言い淀んだリアラに、カイルは続ける。カイルを見ていたフィアは誰かが重なって見えた気がした。
目を擦ってもう一度カイルを見た。今度は誰も被って見えなかった。


「俺は嫌だ! だって、ここには誰もいないじゃないか!」
言い切ったカイルは唇を噛み締めると泣きそうな顔でリアラの栗色の瞳を見据える。いつも朗らかに笑う彼の悲しそうな顔は、ひどく儚いものに見えた。

「父さんも、母さんも、フィリアさんもウッドロウさんも……誰もいない! このまま、みんなが消えるなんて俺は……嫌だ!」
「消える……」
首を振ったカイルに、リアラはぽつりと呟いた。栗色の瞳が暗い部屋の中で弱々しく瞬く。


「人が消えるということは、その人間が積み上げてきた歴史もまた、消えるということだ。人の歴史を否定し、存在するこの世界……少なくとも、僕は許せない!」
「ジューダス……。」
答えが出せないでいるのだろう彼女(フィアには何の答えなのか予想すらできないのだが)にジューダスが言う。
冷静なように取り繕ってはいたが、怒りの感情が入り混じっているのは明らかだった。リアラはしばらく迷っている様子だったが、決意が固まったのか唇を引き結んだ。

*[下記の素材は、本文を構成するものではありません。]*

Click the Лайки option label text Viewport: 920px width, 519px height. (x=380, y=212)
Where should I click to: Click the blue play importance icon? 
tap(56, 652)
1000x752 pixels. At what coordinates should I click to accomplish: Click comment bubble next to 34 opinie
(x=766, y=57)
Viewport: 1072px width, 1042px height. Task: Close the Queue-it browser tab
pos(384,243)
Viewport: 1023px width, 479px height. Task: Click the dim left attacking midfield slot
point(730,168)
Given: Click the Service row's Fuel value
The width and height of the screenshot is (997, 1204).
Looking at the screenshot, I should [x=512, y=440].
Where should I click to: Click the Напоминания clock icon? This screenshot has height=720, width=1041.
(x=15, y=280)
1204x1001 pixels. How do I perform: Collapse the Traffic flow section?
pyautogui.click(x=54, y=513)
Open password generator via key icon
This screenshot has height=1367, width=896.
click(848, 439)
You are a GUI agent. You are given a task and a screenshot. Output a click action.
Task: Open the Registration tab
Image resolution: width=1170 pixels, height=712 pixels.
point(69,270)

「……わかったわ。ごめんなさい、みんな。変なこと言って……」
そしてすぐに頭を下げて、謝罪の言葉を口にする。
そんなリアラにフィアはなんだか不可思議な違和感を感じた。言葉にできない、言い表すことの出来ないそんな複雑な気持ち。

「……わかってくれたら、いいんだ。」
カイルが小さく呟いた。穏やかな彼の声に、リアラは曖昧に笑みを返す。そんなやり取りを見て、フィアが感じていた違和感は徐々に大きくなっていく。

――何かを隠している。その隠していることはカイルにとって邪魔になることなのかもしれない。
しかし彼女を問い詰めたところで、隠していることを話したりはしないだろう。案外頑固な彼女のことだ。

相談できるものならば、とっくにしているはずだ。
それほど彼女の抱えている悩みは大きいものなのだろう。
憂いを帯びた栗色の瞳が不安定に揺れるのを見ながら、フィアはカイルの溌剌とした声を聞いていた。
輝くカイルの、空の色のような穏やかな双眸を見ていると誰かが優しく語り掛けてくるのを思い出す。

「やろう、みんな! 俺たちの世界を取り戻すんだ!」
今よりもずっと前の、砂漠のような場所で見た気がする。太陽のようだと思った誰か。
その人が記憶の中で穏やかに微笑んだ気がした。